1. What’s theory for?
For me, theory is for making. Theoretical frameworks are contingent constructions that inform the creation of artifacts. Jay sensibly points out that theory can be purely descriptive – a “purely descriptive” theory presumably doesn’t directly inform an artifact, though perhaps it provides a background against which design occurs. This got me thinking more generally about what role new media theory plays in the work of new media artists. When I think about my own work and that of my colleagues at Georgia Tech, my own work is informed much more by science and technology studies than by new media theory, Sha Xin Wei’s work is informed by performance studies, phenomenology and mathematical theory, and Diane Gromala’s work is informed by phenomenology and theories of subjectivity.

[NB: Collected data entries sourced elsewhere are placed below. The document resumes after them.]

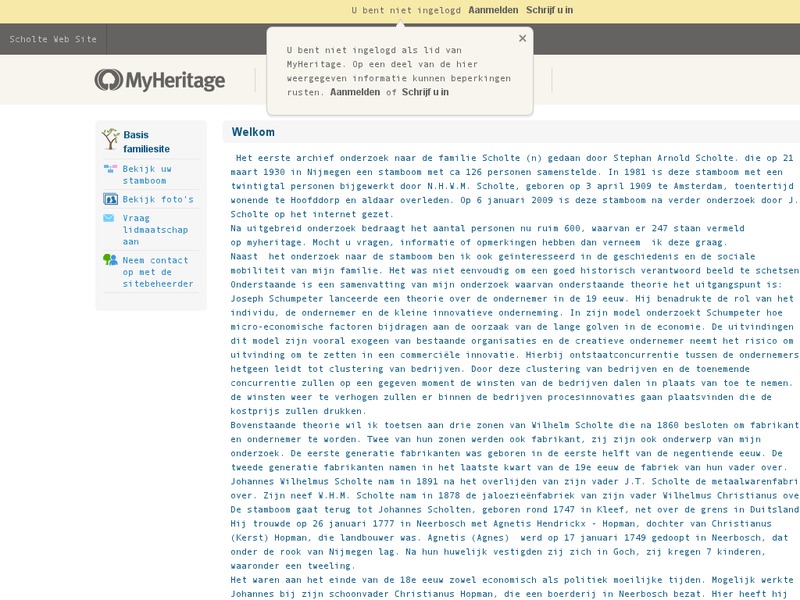This screenshot has width=800, height=600.
Task: Open the homepage via the MyHeritage logo
Action: 160,78
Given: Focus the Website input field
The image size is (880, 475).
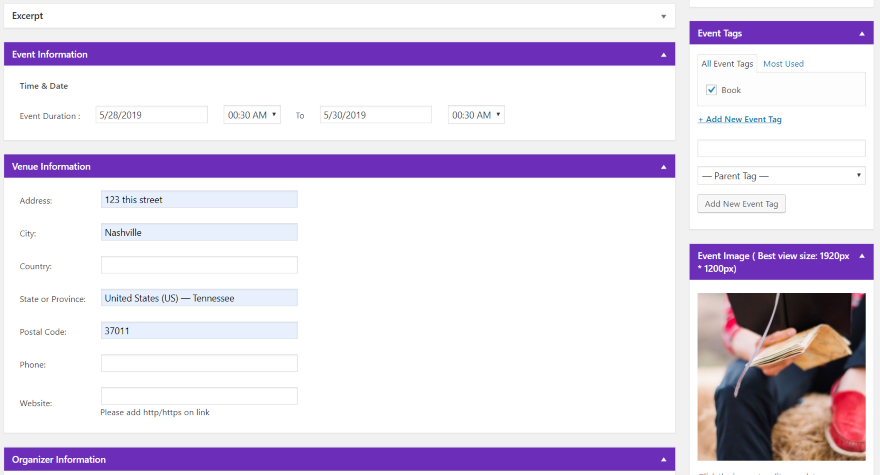Looking at the screenshot, I should [199, 396].
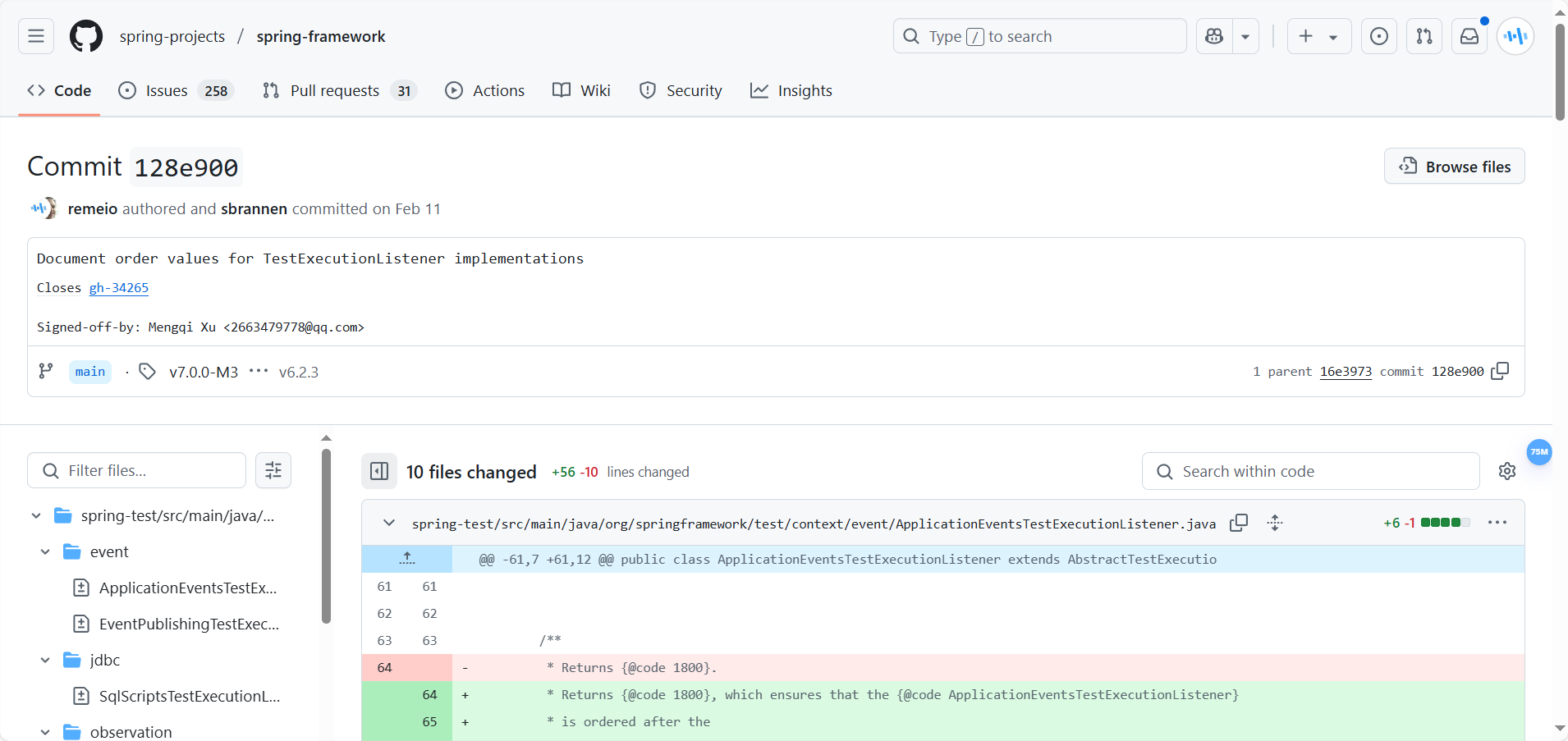The height and width of the screenshot is (741, 1568).
Task: Open the pull requests icon in header
Action: coord(1424,36)
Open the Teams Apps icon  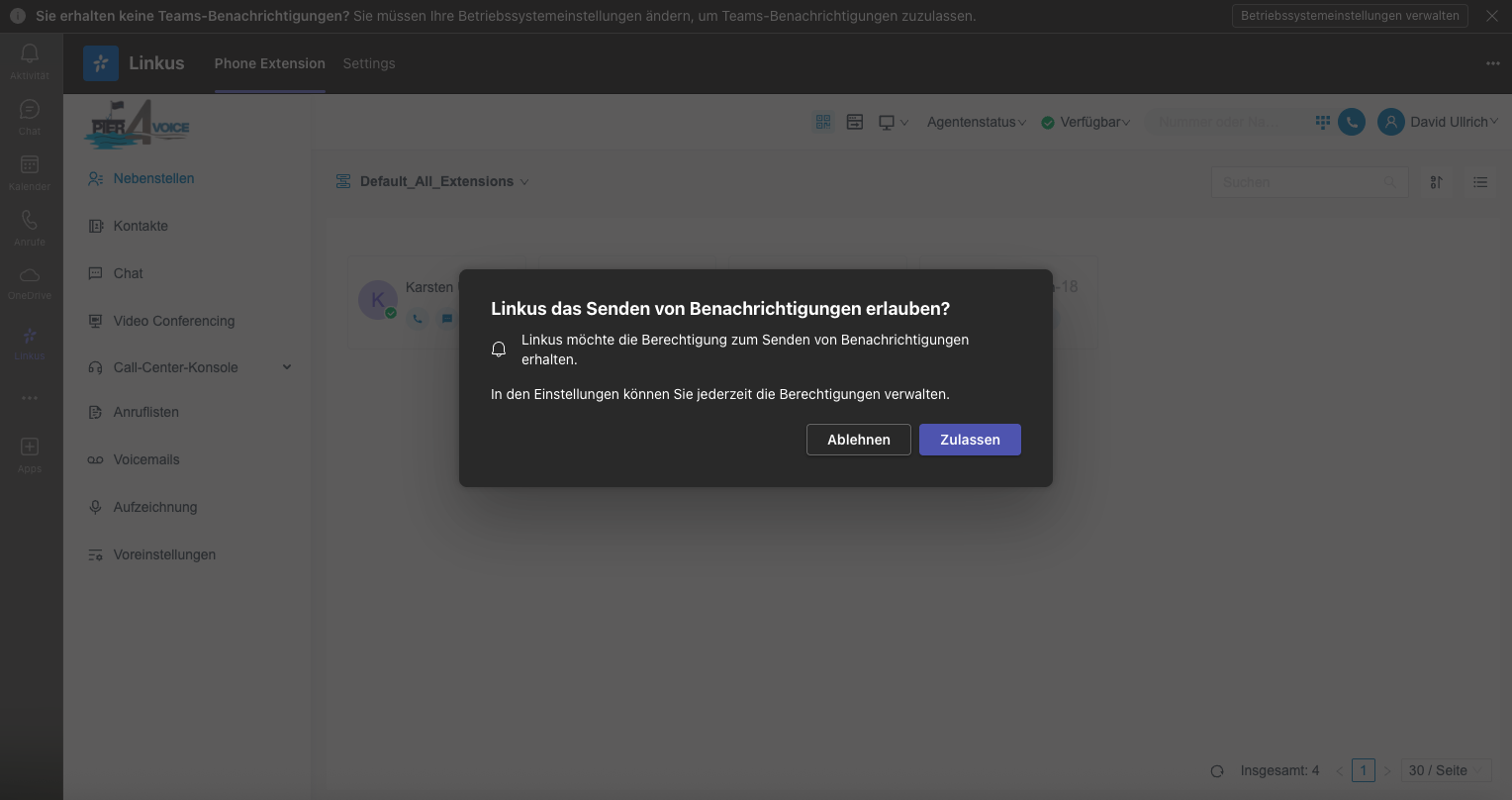click(30, 453)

So here are at least three new media artists who practices aren’t strongly informed by new media theory. When working on specific pieces, I often construct temporary, contingent theoretical structures to inform that particular piece, but the theoretical construction is in some sense part of the craft practice of making the piece. What do other artists and media theorists feel about the relationship between theory and making?

2. Code
For me, the process of programming and the program code are an essential part of the theoretical and conceptual content of a piece. Code is the plane where the material craft practice of computer-based work plays out (of course, new media work often includes multiple practices, such as sculpture, image making, animation and so forth – there are many interesting questions to explore about the relationship between code and other media). For Jay, in theoretical discourse about new media art, code can be essentially black-boxed – theory can operate purely in the domain of the audience experience. This is similar to our own Nick Montfort’s position regarding interactive fiction; he argues that, when describing the aesthetics of interactive fiction, the code level can be effectively bracketed off (at least, this was his argument in an earlier draft version of Twisty Little Passages). As an artist, I want to understand how to achieve specific effects, and so want to understand the connection between code and the phenomenology of the audience experience. What do other people think?

3. Theory essentialism
Jay is a media non-essentialist and theoretical pluralist – he immediately distrusts arguments that start with “The essence of new media is…”. While I normally don’t consider myself an essentialist, I suppose my position is mighty close to something like “the essence of new media is computation/procedurality.” I’m curious to hear what other essences of new media people hold, and how these essences play out in their work.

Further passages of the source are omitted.